How A Mongolian Heavy Metal Band Got Millions Of YouTube Views
A band from Mongolia that blends the screaming guitars of heavy metal and traditional Mongolian guttural singing has picked up 7 million views for its two videos.
Leather jackets, skull rings and bandannas alongside intricately carved Mongolian horsehead fiddles are just some of the images in the first two music videos the Mongolian band The Hu released on YouTube this fall. Excited listeners from around the globe have posted comments like: "This makes me want to ride a horse and shoot people with a bow" and "This sounds like ancient mongol rock of 1000 b.c. Really badass!" (sic)
And yet what The Hu is doing, while new, comes out of a tradition that began several decades ago when Mongolia transitioned from a satellite of the Soviet Union to a democracy.
As the Soviet Union crumbled and Western influence flooded in during the late 1980s and early 1990s, Mongolian musicians chose to preserve Mongolian culture while also adapting new influences, explains University of Chicago ethnomusicology doctoral student Thalea Stokes.

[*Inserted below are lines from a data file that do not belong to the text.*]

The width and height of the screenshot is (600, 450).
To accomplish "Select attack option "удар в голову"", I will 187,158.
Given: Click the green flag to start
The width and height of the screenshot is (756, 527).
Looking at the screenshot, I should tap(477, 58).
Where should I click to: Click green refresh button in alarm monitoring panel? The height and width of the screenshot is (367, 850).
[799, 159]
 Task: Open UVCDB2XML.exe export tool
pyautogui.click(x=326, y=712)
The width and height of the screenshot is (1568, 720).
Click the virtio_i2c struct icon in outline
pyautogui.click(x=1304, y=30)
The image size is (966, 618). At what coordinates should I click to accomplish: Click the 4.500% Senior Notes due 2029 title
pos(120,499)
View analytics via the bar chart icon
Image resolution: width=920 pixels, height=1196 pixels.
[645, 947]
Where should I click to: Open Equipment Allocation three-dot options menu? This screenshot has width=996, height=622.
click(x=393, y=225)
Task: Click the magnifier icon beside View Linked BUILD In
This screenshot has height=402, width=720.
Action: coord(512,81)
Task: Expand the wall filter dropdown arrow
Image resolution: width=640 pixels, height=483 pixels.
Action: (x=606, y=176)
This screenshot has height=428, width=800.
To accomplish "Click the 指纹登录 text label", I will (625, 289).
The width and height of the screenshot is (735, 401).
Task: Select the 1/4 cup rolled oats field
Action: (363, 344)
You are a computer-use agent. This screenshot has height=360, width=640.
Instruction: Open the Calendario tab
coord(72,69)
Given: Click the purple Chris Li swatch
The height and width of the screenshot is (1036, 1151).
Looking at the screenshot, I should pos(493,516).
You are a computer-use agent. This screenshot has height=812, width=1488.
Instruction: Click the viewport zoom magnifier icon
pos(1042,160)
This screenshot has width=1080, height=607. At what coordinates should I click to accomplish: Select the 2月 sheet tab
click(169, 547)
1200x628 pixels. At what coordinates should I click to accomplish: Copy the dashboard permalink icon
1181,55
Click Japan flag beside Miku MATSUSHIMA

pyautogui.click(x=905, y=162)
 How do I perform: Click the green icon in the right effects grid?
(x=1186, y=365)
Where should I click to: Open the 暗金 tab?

It is something they continue to do today, says Stokes, who spoke via Skype from Inner Mongolia where she is studying Mongolian hip-hop. That hip-hop scene has a similar background. Although hip-hop is a relatively new import, Mongolians have rapidly adapted it, mixing "fierce ethnic pride and adventurous dancing" with social and political critique, according to Stokes' research.